Pacs et acquisition immobilière : quelles incidences suivant le régime choisi par les partenaires ?

PACS IMMOBILIER ACQUISITION

ARTICLE RÉALISÉ PAR CHRISTELLE MANY, NOTAIRE À CAMBRAI. 
Depuis le 1er janvier 2007, deux régimes sont susceptibles de s’appliquer à un pacte civil de solidarité conclu à compter de cette date : le régime légal de la séparation des patrimoines ou celui de l’indivision des biens acquis. Le régime choisi par les partenaires aura inévitablement des conséquences importantes lors de l’acquisition d’un bien immobilier.

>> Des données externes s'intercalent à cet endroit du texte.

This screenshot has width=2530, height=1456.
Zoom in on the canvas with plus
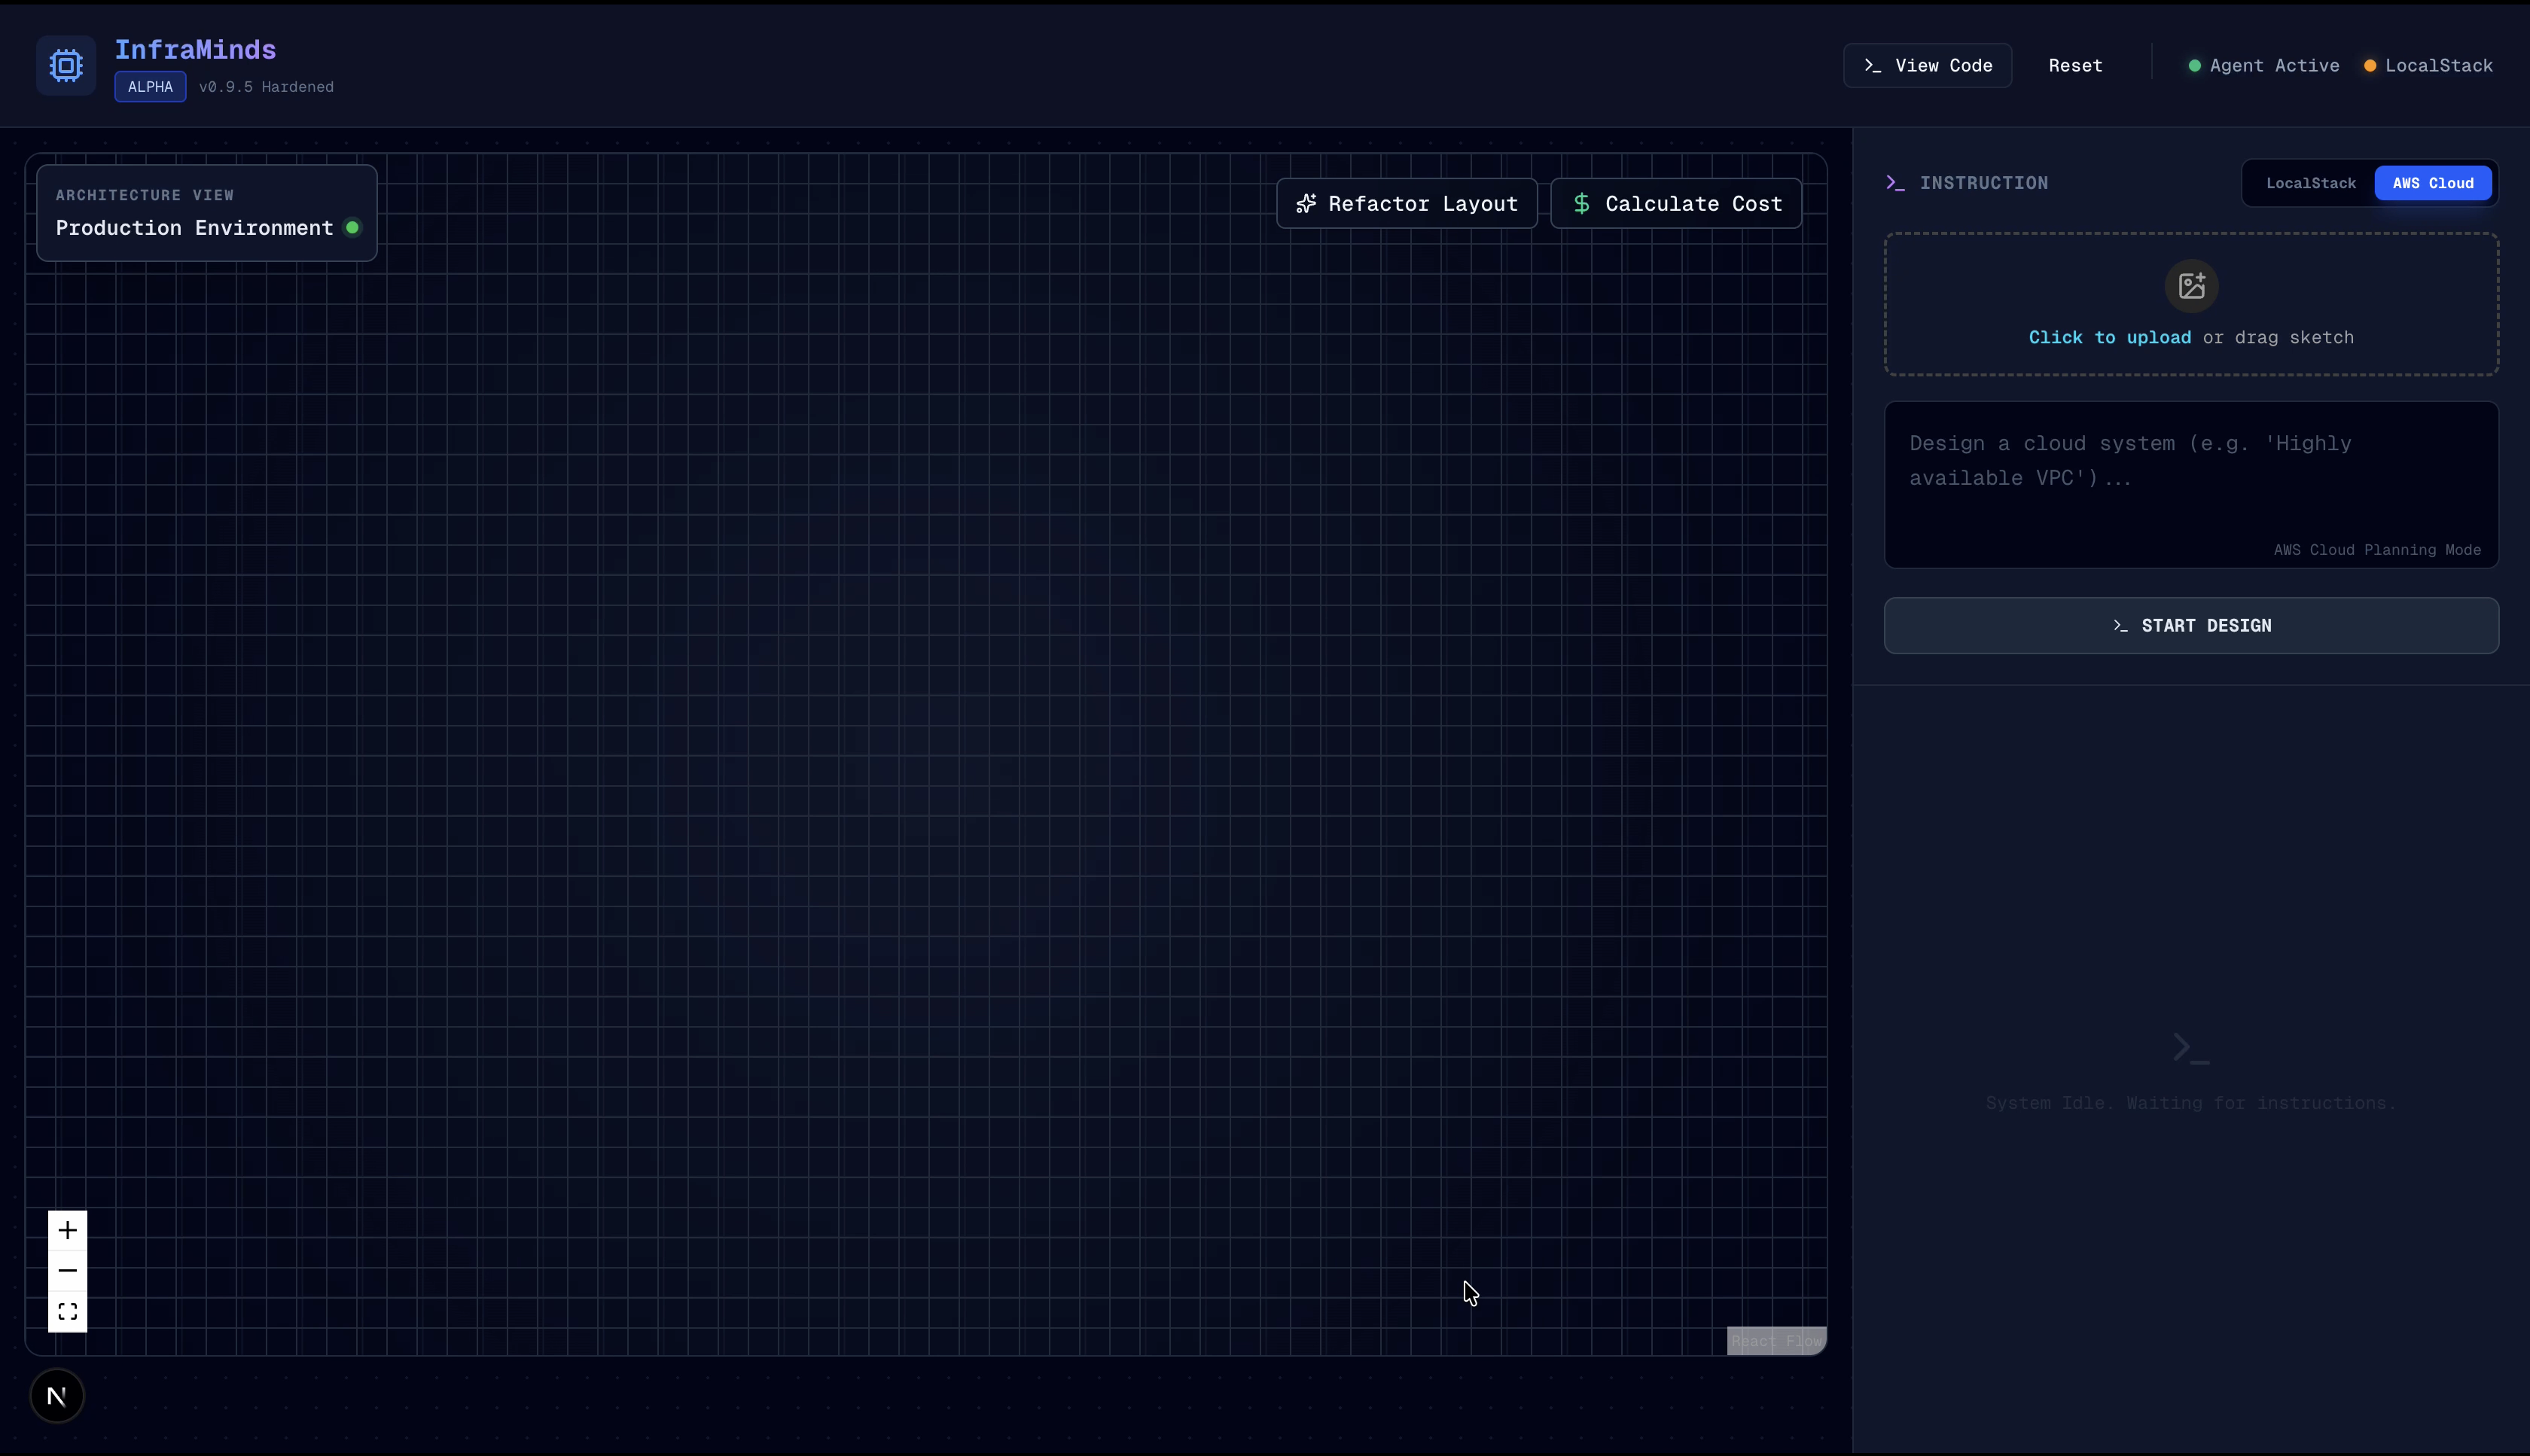coord(67,1230)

LES INCIDENCES DU RÉGIME ADOPTÉ EN CAS D’ACQUISITION D’UN BIEN IMMOBILIER
Sous le régime de la séparation, chacun des partenaires sera propriétaire des biens qu’il achètera seul. Si l’acquisition est effectuée conjointement par les deux partenaires, ils seront tous les deux propriétaires du bien suivant les proportions d’acquisition définies dans l’acte d’acquisition.
Et, dans la mesure où l’acquisition aura été effectuée par un partenaire au moyen de deniers fournis par l’autre s’ouvrira un débat classique sur la nature de ce transfert de fonds (prêt, donation, exécution de l’obligation d’aide matérielle) en cas de séparation des partenaires, sauf à l’anticiper lors de l’acquisition.
Sous le régime de l’indivision, le bien, qu’il soit acquis par les deux partenaires ou par un seul d’entre eux deviendra indivis, par moitié entre eux et cela sans recours de l’un contre l’autre au titre d’une contribution inégale.
Des exceptions à ce principe d’indivision sont énumérées sous l’article 515-5-2 du Code civil ; il s’agit notamment de l’acquisition à titre de licitation de portions de biens de tout ou partie d’un bien dont l’un des partenaires était propriétaire au sein d’une indivision successorale ou par suite d’une donation.
En dehors de cette hypothèse, la seule possibilité pour un partenaire d’acquérir un bien dont il sera seul propriétaire nécessite, d’une part, d’utiliser des sommes qui lui appartenaient avant l’adoption du régime de l’indivision ou qu’il a reçues depuis par donation ou succession, et d’autre part, de mentionner expressément dans l’acte d’acquisition l’origine des deniers permettant cette acquisition personnelle.
La loi n’envisageant pas le cas où de telles sommes seraient utilisées concurremment avec des deniers indivis, il n’est pas assuré qu’un bien puisse être acquis à titre personnel par l’un des partenaires dans cette hypothèse.
Cependant, dès lors que lesdites sommes auront été utilisées dans l’acquisition d’un bien sans que celui-ci ne puisse être qualifié de bien personnel à l’un des partenaires, cette utilisation donnera lieu à une créance à l’encontre de l’autre.
ET SI LE RÉGIME  ADOPTÉ NE CONVIENT PAS OU PLUS AUX PARTENAIRES ?
La loi prévoit expressément que les partenaires peuvent à tout moment modifier le régime adopté lors de la conclusion de leur PACS.